**Directions for this task:** Locate every line in the rows below that contains the word "Pick", and copy each of those lines.

(Element lookup records)
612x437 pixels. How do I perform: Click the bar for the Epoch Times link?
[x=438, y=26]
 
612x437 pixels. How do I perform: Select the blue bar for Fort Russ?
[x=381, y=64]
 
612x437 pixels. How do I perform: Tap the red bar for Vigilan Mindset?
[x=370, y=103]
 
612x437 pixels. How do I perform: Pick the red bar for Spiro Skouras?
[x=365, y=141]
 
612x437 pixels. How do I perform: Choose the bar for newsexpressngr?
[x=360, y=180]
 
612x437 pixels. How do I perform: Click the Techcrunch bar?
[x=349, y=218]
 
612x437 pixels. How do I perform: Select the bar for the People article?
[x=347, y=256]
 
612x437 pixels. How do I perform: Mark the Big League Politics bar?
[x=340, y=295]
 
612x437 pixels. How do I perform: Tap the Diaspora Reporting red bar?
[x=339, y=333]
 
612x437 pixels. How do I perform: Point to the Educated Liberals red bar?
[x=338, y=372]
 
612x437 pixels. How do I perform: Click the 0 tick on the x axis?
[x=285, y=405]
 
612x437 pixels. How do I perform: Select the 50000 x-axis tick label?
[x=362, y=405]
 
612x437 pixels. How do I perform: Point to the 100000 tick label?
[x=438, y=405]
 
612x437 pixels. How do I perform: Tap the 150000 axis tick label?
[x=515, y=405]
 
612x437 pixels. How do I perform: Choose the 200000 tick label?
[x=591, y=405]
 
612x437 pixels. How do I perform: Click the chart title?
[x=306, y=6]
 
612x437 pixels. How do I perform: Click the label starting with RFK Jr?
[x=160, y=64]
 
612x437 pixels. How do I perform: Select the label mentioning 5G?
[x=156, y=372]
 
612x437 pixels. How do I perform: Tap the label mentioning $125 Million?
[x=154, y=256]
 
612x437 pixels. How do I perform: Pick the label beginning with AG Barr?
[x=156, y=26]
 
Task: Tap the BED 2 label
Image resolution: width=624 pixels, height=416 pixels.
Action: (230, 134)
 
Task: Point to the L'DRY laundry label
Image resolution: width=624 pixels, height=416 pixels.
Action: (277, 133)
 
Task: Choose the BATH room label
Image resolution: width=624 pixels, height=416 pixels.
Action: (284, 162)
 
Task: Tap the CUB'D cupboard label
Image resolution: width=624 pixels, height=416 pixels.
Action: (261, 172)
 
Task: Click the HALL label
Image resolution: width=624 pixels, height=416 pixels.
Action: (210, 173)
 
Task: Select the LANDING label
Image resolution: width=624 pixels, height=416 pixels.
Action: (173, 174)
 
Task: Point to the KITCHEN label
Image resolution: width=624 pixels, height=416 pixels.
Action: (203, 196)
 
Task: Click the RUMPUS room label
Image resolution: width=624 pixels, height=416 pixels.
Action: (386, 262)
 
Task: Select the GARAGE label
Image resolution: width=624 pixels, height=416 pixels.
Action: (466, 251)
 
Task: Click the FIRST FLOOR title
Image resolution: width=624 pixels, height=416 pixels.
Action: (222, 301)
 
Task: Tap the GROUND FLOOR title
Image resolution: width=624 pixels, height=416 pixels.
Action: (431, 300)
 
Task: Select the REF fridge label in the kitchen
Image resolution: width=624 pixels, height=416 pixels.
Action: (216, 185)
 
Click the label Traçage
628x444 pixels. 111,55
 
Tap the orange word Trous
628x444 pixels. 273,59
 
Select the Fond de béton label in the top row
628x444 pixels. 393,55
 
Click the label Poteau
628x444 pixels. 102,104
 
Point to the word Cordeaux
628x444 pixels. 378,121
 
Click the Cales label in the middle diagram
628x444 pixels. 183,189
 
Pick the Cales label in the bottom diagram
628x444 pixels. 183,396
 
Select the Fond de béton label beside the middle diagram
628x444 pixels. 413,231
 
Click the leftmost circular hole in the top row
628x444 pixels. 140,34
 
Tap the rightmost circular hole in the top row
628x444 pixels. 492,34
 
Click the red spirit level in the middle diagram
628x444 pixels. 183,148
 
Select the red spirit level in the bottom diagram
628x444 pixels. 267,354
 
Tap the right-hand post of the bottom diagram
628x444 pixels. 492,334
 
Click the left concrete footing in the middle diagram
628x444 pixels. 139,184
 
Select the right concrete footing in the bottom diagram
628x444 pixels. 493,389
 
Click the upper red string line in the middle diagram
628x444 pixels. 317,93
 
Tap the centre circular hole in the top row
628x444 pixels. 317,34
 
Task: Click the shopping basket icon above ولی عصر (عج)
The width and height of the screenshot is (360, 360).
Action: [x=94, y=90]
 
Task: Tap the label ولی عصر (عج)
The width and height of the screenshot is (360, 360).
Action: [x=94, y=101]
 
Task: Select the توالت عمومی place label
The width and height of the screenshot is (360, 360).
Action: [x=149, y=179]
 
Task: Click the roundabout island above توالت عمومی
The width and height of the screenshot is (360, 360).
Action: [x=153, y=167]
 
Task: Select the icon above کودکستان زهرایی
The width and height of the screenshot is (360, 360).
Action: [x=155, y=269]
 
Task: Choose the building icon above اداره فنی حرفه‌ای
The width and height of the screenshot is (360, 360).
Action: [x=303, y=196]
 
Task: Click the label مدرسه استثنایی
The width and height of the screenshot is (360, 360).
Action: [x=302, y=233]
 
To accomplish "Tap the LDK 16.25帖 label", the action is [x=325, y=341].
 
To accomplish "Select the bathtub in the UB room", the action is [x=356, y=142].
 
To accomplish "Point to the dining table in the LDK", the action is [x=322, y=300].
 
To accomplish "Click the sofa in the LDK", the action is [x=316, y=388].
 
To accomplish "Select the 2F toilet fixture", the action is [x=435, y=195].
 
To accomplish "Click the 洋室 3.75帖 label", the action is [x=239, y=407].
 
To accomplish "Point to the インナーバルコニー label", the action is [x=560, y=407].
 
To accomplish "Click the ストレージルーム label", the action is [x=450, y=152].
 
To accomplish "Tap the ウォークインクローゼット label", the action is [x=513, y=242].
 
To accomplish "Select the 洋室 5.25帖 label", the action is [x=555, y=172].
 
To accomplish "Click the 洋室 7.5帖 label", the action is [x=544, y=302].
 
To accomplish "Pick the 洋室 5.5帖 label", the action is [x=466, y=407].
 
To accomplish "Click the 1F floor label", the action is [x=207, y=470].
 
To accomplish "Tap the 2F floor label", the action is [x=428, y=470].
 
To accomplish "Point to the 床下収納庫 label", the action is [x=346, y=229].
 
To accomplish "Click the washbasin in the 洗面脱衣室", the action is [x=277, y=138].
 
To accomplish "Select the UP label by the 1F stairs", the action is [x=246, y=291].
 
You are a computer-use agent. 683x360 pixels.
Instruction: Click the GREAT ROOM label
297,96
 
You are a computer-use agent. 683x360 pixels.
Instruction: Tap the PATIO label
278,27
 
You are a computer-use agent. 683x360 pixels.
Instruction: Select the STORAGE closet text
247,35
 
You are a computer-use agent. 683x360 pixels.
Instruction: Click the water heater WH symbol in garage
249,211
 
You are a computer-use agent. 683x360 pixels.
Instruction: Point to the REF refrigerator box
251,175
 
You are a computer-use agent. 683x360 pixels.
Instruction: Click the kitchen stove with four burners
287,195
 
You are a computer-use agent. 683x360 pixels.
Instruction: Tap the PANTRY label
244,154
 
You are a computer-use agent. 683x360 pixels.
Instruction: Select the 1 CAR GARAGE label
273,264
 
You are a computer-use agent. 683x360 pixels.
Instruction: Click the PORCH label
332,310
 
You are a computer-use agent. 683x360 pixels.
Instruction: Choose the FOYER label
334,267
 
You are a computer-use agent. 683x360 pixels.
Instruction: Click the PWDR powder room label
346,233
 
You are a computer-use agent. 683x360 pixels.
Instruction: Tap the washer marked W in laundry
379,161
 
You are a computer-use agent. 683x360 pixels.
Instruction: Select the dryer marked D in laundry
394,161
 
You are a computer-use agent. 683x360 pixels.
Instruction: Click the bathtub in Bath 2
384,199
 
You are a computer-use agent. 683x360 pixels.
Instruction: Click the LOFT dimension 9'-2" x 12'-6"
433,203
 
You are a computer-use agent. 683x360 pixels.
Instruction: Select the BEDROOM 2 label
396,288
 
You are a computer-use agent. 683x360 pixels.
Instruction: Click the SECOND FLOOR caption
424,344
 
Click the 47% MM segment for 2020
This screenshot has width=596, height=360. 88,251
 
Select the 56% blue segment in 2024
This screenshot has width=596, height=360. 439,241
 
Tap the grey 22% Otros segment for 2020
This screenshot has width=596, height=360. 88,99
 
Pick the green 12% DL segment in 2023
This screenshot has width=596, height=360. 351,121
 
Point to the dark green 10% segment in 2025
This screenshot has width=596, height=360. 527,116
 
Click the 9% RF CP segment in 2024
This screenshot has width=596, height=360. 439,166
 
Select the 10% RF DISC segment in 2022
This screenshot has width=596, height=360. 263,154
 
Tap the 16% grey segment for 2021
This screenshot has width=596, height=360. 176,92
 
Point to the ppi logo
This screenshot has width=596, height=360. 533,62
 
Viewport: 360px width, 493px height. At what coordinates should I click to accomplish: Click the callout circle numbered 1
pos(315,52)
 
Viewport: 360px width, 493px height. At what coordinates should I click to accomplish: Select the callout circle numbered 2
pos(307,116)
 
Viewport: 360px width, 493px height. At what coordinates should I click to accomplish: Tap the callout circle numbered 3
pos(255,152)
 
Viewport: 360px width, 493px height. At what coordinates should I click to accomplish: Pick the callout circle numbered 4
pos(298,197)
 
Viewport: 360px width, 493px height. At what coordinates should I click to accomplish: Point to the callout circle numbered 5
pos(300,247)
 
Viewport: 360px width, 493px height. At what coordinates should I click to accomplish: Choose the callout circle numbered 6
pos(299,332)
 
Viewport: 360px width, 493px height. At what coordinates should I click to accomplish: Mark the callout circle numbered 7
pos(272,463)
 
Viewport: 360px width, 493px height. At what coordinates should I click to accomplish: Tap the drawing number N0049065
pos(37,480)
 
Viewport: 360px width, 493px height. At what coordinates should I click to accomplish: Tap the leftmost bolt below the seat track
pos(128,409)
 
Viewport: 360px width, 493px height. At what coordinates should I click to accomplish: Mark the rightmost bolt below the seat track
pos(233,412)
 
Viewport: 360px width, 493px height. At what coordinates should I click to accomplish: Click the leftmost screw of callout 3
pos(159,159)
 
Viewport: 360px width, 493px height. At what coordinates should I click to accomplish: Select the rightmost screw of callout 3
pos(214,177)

**Task output:**
612x437 pixels. How do I perform: Pick the red bar for Spiro Skouras?
612x437 pixels. How do I perform: Pick the label beginning with AG Barr?
Pick the Cales label in the bottom diagram
To accomplish "Pick the 洋室 5.5帖 label", the action is [x=466, y=407].
Pick the green 12% DL segment in 2023
Viewport: 360px width, 493px height. At what coordinates should I click to accomplish: Pick the callout circle numbered 4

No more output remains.